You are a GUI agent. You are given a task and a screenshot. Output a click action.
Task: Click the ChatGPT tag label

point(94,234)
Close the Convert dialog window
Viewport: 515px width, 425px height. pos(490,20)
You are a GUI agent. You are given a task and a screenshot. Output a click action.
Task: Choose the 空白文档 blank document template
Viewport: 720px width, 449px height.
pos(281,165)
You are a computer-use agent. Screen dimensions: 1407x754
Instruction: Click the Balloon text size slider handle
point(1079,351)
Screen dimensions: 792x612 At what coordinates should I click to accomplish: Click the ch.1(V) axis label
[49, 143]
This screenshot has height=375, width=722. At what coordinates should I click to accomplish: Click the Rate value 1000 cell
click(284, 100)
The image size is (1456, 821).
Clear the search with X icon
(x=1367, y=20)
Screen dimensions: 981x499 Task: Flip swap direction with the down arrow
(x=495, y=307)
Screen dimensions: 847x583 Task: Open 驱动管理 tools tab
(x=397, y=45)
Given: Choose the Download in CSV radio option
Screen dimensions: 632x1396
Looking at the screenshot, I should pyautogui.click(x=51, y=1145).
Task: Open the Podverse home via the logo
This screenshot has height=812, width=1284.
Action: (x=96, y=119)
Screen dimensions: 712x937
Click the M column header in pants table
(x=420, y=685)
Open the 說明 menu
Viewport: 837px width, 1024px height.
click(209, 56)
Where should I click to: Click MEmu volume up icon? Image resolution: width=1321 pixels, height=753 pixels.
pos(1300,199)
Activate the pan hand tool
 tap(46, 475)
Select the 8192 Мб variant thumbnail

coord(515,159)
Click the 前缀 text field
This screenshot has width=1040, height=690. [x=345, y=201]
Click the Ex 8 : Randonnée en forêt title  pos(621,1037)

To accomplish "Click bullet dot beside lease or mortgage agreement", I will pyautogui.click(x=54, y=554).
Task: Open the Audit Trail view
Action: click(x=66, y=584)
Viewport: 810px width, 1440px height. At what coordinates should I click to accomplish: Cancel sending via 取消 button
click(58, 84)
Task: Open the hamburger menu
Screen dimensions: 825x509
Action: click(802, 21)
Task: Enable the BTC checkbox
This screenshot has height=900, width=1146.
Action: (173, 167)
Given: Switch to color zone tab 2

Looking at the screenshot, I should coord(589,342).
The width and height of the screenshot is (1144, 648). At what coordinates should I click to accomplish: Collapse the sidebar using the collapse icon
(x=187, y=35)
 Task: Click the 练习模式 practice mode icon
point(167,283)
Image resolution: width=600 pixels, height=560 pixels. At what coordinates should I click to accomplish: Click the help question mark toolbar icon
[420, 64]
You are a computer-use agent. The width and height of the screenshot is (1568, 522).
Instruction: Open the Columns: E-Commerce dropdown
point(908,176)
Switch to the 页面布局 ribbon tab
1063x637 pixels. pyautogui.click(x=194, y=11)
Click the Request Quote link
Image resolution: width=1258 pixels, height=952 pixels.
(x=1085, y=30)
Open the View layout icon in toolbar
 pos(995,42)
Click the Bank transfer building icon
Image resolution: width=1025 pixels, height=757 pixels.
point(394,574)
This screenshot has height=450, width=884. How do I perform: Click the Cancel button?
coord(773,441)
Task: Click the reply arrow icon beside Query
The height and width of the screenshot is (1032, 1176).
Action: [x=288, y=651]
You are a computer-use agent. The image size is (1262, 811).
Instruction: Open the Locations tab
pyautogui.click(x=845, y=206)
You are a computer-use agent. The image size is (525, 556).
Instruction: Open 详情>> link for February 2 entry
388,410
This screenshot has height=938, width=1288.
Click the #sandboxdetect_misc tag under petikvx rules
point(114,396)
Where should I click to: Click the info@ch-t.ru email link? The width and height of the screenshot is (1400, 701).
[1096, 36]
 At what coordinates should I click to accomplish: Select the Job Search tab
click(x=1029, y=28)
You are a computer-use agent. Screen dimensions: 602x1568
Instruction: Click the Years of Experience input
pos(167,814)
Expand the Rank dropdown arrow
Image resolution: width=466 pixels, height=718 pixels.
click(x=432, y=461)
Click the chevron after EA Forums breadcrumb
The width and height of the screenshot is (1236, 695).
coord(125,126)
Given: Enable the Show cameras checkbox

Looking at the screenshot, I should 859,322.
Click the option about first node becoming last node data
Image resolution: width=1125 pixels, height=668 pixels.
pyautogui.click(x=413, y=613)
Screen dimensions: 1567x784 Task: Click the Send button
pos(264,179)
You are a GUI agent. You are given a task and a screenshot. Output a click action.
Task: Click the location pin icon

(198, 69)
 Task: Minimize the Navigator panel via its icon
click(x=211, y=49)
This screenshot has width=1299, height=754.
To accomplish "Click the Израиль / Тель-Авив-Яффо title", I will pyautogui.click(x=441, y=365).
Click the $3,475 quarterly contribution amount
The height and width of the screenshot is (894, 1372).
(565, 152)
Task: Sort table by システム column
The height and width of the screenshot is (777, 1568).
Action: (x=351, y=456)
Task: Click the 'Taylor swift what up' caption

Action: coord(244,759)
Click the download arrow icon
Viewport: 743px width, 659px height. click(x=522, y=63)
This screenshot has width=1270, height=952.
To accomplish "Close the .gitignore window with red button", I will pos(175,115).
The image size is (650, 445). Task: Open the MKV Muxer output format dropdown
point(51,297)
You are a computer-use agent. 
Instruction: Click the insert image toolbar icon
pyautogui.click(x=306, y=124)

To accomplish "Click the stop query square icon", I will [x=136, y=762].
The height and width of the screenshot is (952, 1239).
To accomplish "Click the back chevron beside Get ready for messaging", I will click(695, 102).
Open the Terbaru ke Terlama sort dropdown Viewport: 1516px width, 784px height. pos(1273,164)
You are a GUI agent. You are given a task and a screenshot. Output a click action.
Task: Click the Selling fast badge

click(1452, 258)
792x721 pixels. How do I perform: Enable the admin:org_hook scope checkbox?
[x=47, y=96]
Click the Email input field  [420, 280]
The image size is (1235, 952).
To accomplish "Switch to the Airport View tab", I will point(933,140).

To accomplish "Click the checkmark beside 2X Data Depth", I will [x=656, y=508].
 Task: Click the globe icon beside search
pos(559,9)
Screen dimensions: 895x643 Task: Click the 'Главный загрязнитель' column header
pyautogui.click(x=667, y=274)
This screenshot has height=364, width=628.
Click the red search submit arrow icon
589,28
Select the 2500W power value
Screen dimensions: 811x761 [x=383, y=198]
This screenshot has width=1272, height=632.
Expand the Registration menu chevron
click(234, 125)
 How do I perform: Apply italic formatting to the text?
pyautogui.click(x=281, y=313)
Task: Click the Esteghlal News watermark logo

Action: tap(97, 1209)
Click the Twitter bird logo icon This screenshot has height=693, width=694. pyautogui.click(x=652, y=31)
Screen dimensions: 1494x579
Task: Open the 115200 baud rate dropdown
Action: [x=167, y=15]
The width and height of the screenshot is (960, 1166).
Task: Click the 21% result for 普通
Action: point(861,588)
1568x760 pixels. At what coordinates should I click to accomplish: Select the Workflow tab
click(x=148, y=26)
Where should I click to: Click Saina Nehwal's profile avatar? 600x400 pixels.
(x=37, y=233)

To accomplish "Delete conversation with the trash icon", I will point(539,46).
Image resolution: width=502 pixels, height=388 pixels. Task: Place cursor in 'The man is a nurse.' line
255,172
━━━━━━━━━━━━━━━━━━━━
#### [Instructions to follow]
Copy all of the rows above, reproducing each one character for character.

#### [Problem solution]
You are a GUI agent. You are given a task and a screenshot. Output a click action.
Task: Click the ChatGPT tag label

point(94,234)
Close the Convert dialog window
Viewport: 515px width, 425px height. pos(490,20)
You are a GUI agent. You are given a task and a screenshot. Output a click action.
Task: Choose the 空白文档 blank document template
Viewport: 720px width, 449px height.
pos(281,165)
You are a computer-use agent. Screen dimensions: 1407x754
Instruction: Click the Balloon text size slider handle
point(1079,351)
Screen dimensions: 792x612 At what coordinates should I click to accomplish: Click the ch.1(V) axis label
[49, 143]
This screenshot has height=375, width=722. At what coordinates should I click to accomplish: Click the Rate value 1000 cell
click(284, 100)
The image size is (1456, 821).
Clear the search with X icon
(x=1367, y=20)
Screen dimensions: 981x499 Task: Flip swap direction with the down arrow
(x=495, y=307)
Screen dimensions: 847x583 Task: Open 驱动管理 tools tab
(x=397, y=45)
Given: Choose the Download in CSV radio option
Screen dimensions: 632x1396
Looking at the screenshot, I should pyautogui.click(x=51, y=1145).
Task: Open the Podverse home via the logo
This screenshot has height=812, width=1284.
Action: (x=96, y=119)
Screen dimensions: 712x937
Click the M column header in pants table
(x=420, y=685)
Open the 說明 menu
Viewport: 837px width, 1024px height.
click(209, 56)
Where should I click to: Click MEmu volume up icon? Image resolution: width=1321 pixels, height=753 pixels.
pos(1300,199)
Activate the pan hand tool
 tap(46, 475)
Select the 8192 Мб variant thumbnail

coord(515,159)
Click the 前缀 text field
This screenshot has width=1040, height=690. [x=345, y=201]
Click the Ex 8 : Randonnée en forêt title  pos(621,1037)

To accomplish "Click bullet dot beside lease or mortgage agreement", I will pyautogui.click(x=54, y=554).
Task: Open the Audit Trail view
Action: click(x=66, y=584)
Viewport: 810px width, 1440px height. At what coordinates should I click to accomplish: Cancel sending via 取消 button
click(58, 84)
Task: Open the hamburger menu
Screen dimensions: 825x509
Action: click(802, 21)
Task: Enable the BTC checkbox
This screenshot has height=900, width=1146.
Action: (173, 167)
Given: Switch to color zone tab 2

Looking at the screenshot, I should coord(589,342).
The width and height of the screenshot is (1144, 648). At what coordinates should I click to accomplish: Collapse the sidebar using the collapse icon
(x=187, y=35)
 Task: Click the 练习模式 practice mode icon
point(167,283)
Image resolution: width=600 pixels, height=560 pixels. At what coordinates should I click to accomplish: Click the help question mark toolbar icon
[420, 64]
You are a computer-use agent. The width and height of the screenshot is (1568, 522).
Instruction: Open the Columns: E-Commerce dropdown
point(908,176)
Switch to the 页面布局 ribbon tab
1063x637 pixels. pyautogui.click(x=194, y=11)
Click the Request Quote link
Image resolution: width=1258 pixels, height=952 pixels.
(x=1085, y=30)
Open the View layout icon in toolbar
 pos(995,42)
Click the Bank transfer building icon
Image resolution: width=1025 pixels, height=757 pixels.
point(394,574)
This screenshot has height=450, width=884. How do I perform: Click the Cancel button?
coord(773,441)
Task: Click the reply arrow icon beside Query
The height and width of the screenshot is (1032, 1176).
Action: [x=288, y=651]
You are a computer-use agent. The image size is (1262, 811).
Instruction: Open the Locations tab
pyautogui.click(x=845, y=206)
You are a computer-use agent. The image size is (525, 556).
Instruction: Open 详情>> link for February 2 entry
388,410
This screenshot has height=938, width=1288.
Click the #sandboxdetect_misc tag under petikvx rules
point(114,396)
Where should I click to: Click the info@ch-t.ru email link? The width and height of the screenshot is (1400, 701).
[1096, 36]
 At what coordinates should I click to accomplish: Select the Job Search tab
click(x=1029, y=28)
You are a computer-use agent. Screen dimensions: 602x1568
Instruction: Click the Years of Experience input
pos(167,814)
Expand the Rank dropdown arrow
Image resolution: width=466 pixels, height=718 pixels.
click(x=432, y=461)
Click the chevron after EA Forums breadcrumb
The width and height of the screenshot is (1236, 695).
coord(125,126)
Given: Enable the Show cameras checkbox

Looking at the screenshot, I should 859,322.
Click the option about first node becoming last node data
Image resolution: width=1125 pixels, height=668 pixels.
pyautogui.click(x=413, y=613)
Screen dimensions: 1567x784 Task: Click the Send button
pos(264,179)
You are a GUI agent. You are given a task and a screenshot. Output a click action.
Task: Click the location pin icon

(198, 69)
 Task: Minimize the Navigator panel via its icon
click(x=211, y=49)
This screenshot has width=1299, height=754.
To accomplish "Click the Израиль / Тель-Авив-Яффо title", I will pyautogui.click(x=441, y=365).
Click the $3,475 quarterly contribution amount
The height and width of the screenshot is (894, 1372).
(565, 152)
Task: Sort table by システム column
The height and width of the screenshot is (777, 1568).
Action: (x=351, y=456)
Task: Click the 'Taylor swift what up' caption

Action: coord(244,759)
Click the download arrow icon
Viewport: 743px width, 659px height. click(x=522, y=63)
This screenshot has width=1270, height=952.
To accomplish "Close the .gitignore window with red button", I will pos(175,115).
The image size is (650, 445). Task: Open the MKV Muxer output format dropdown
point(51,297)
You are a computer-use agent. 
Instruction: Click the insert image toolbar icon
pyautogui.click(x=306, y=124)

To accomplish "Click the stop query square icon", I will [x=136, y=762].
The height and width of the screenshot is (952, 1239).
To accomplish "Click the back chevron beside Get ready for messaging", I will click(695, 102).
Open the Terbaru ke Terlama sort dropdown Viewport: 1516px width, 784px height. pos(1273,164)
You are a GUI agent. You are given a task and a screenshot. Output a click action.
Task: Click the Selling fast badge

click(1452, 258)
792x721 pixels. How do I perform: Enable the admin:org_hook scope checkbox?
[x=47, y=96]
Click the Email input field  [420, 280]
The image size is (1235, 952).
To accomplish "Switch to the Airport View tab", I will point(933,140).

To accomplish "Click the checkmark beside 2X Data Depth", I will [x=656, y=508].
 Task: Click the globe icon beside search
pos(559,9)
Screen dimensions: 895x643 Task: Click the 'Главный загрязнитель' column header
pyautogui.click(x=667, y=274)
This screenshot has height=364, width=628.
Click the red search submit arrow icon
589,28
Select the 2500W power value
Screen dimensions: 811x761 [x=383, y=198]
This screenshot has width=1272, height=632.
Expand the Registration menu chevron
click(234, 125)
 How do I perform: Apply italic formatting to the text?
pyautogui.click(x=281, y=313)
Task: Click the Esteghlal News watermark logo

Action: tap(97, 1209)
Click the Twitter bird logo icon This screenshot has height=693, width=694. pyautogui.click(x=652, y=31)
Screen dimensions: 1494x579
Task: Open the 115200 baud rate dropdown
Action: [x=167, y=15]
The width and height of the screenshot is (960, 1166).
Task: Click the 21% result for 普通
Action: point(861,588)
1568x760 pixels. At what coordinates should I click to accomplish: Select the Workflow tab
click(x=148, y=26)
Where should I click to: Click Saina Nehwal's profile avatar? 600x400 pixels.
(x=37, y=233)

To accomplish "Delete conversation with the trash icon", I will point(539,46).
Image resolution: width=502 pixels, height=388 pixels. Task: Place cursor in 'The man is a nurse.' line
255,172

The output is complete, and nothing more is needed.